◆ Text for analysis ◆
*****

We know what we know, and deny what we deny

(Letter to the LRB, sent 24 April 2007, unpublished)

Dear Ms Wilmers,

Re: Letters, LRB 29/8 (26 April 2007)

In an attempt to play down the global scientific consensus on climate change, Louis Harovitz employs philosophy of science with cavalier disingenuousness. If one cannot disprove a criminal case in which one has an interest, one might refer airily to the philosophical uncertainty of the forensics which underpin the interpretation of the evidence, in order to sway the jury. While that might be logically correct, it could also be argued as irrelevant and misleading in the least, to sow doubt by discussing the characteristics of knowledge in general rather than the specific application of one particular theory.

However, all this academic disputation aside, does Harovitz honestly expect us to believe that Popperian falsifiability is the acid test for economic and social decisions? That it is an adequate reason for putting the brakes on all efforts to combat a climate problem that the vast majority of climatologists are convinced is occurring, efforts which target what are agreed to be its most likely causes?

Are the electronics, communications, laser, military, biochemical and genetics industries, all of whom are founded on the results predicted by such theories as relativity and quantum mechanics, similarly cowed by the fundamental unproveability of the scientific method? Are bridge-builders and aeroplane pilots skeptical of those who try to remove flat-earth theory from some established canon? And is hard-headed Harovitz really willing to risk almost certain economic disaster—if he prefers that measurement of unprecedented human suffering—rather than pre-emptively tightening our belts now? If so, then he has probably learnt his statistics from the same tutor as his rhetorics.

*****

◆ Supplied entries ◆

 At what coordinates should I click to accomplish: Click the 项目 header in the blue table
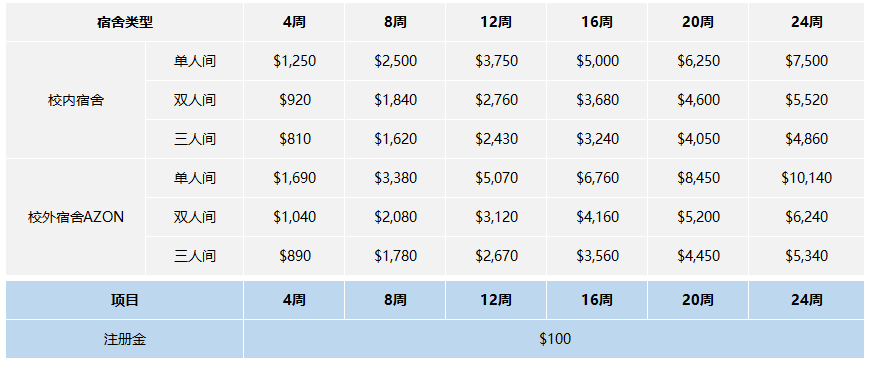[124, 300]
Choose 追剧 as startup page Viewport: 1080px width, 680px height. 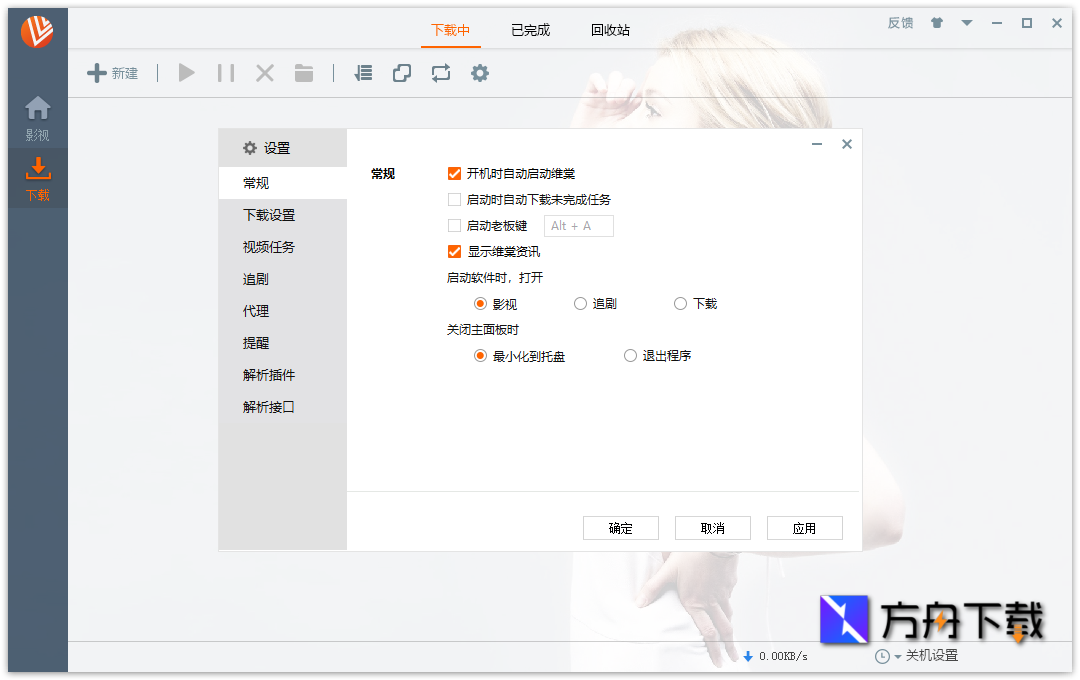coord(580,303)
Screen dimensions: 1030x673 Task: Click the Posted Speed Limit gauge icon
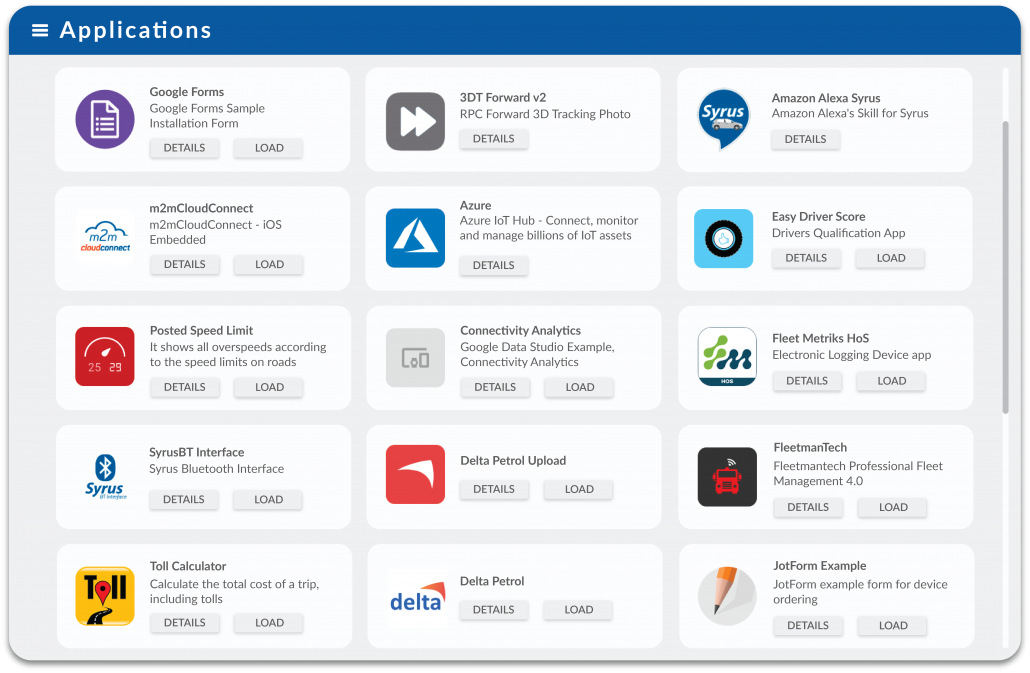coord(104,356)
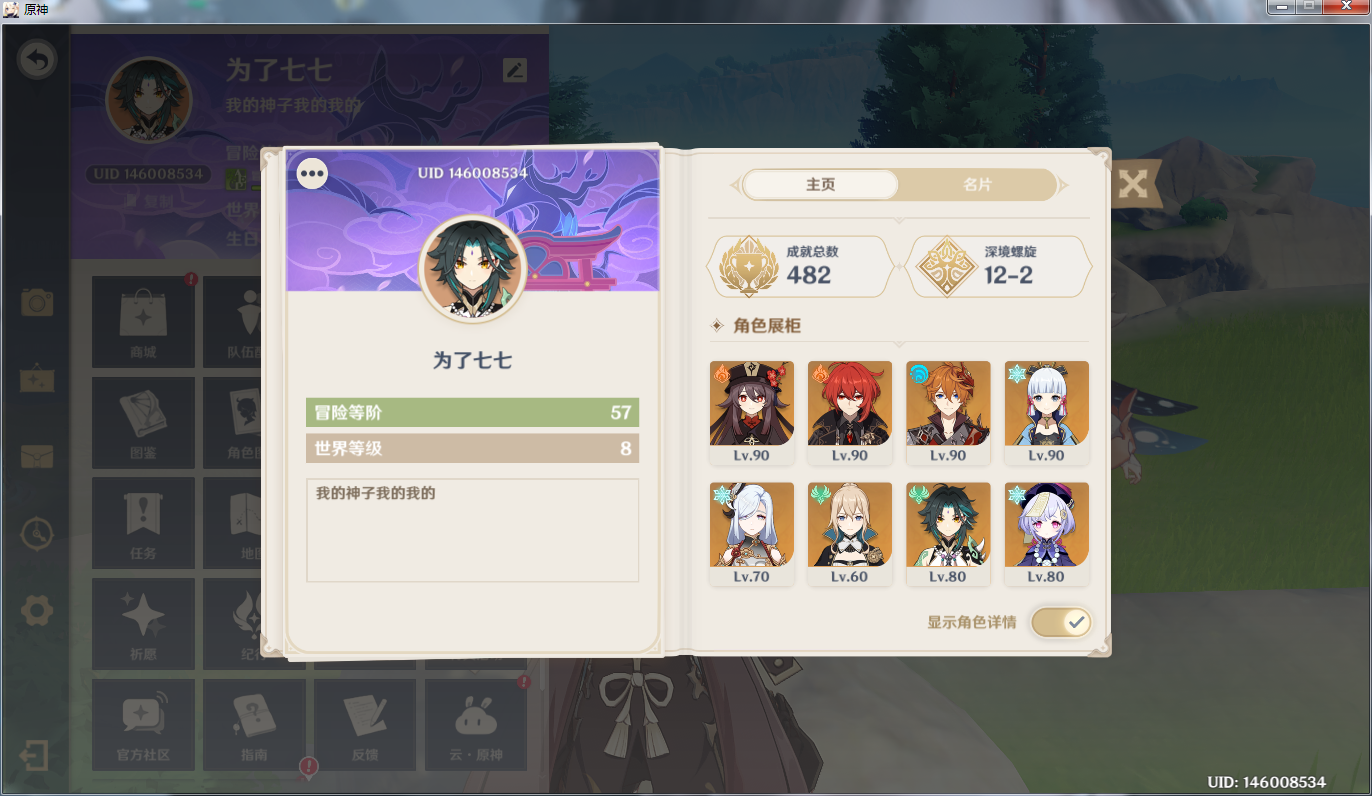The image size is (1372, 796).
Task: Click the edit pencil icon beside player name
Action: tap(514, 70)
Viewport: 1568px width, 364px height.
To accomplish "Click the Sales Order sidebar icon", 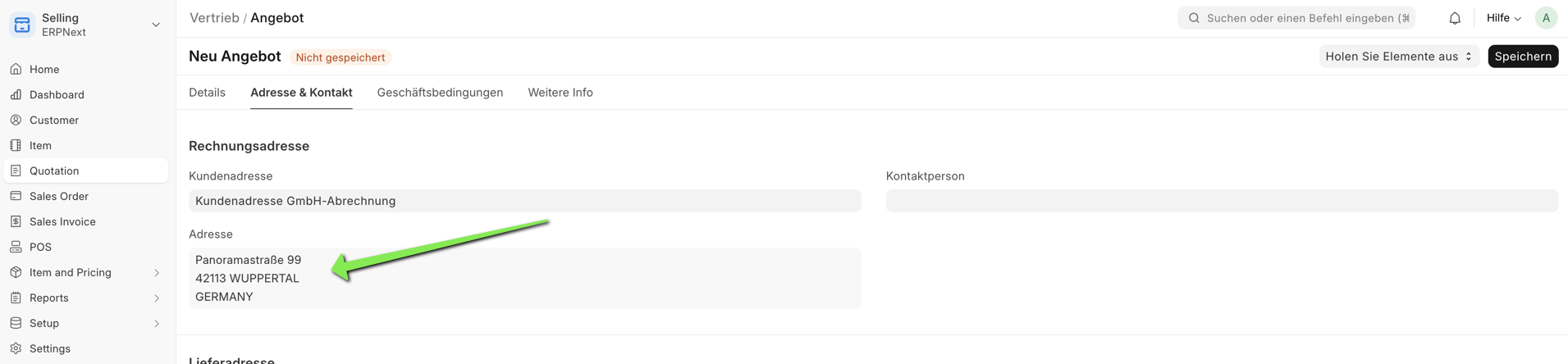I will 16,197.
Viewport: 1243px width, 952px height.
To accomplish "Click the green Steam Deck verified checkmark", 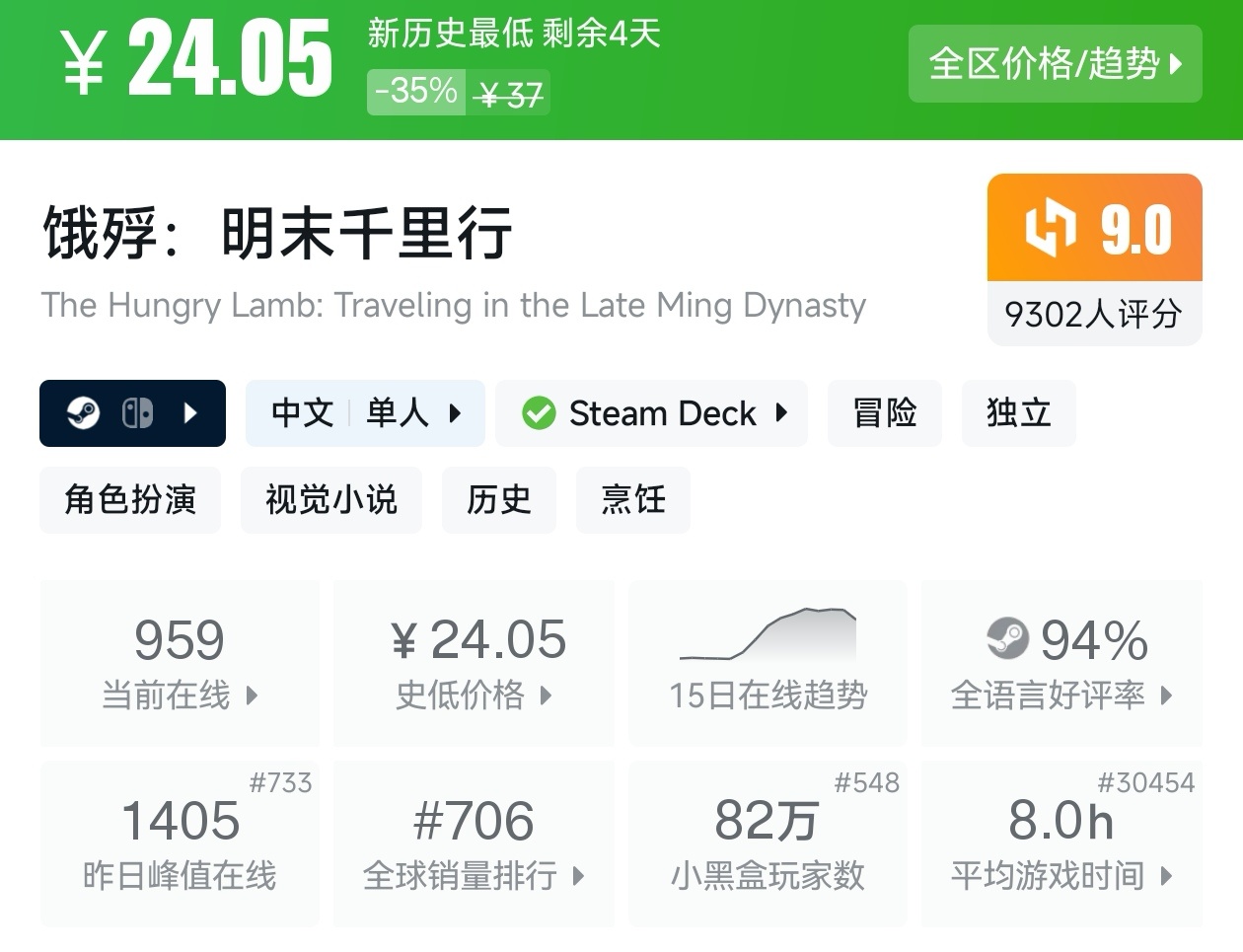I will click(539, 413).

*****

◆ Description of the task ◆
Translate this sentence from the letter on climate change into Spanish: "However, all this academic disputation aside, does Harovitz honestly expect us to believe that Popperian falsifiability is the acid test for economic and social decisions?"

◆ Exercise response ◆
Sin embargo, dejando de lado toda esta disputa académica, ¿de verdad espera Harovitz que creamos que la falsabilidad popperiana es la prueba de fuego para las decisiones económicas y sociales?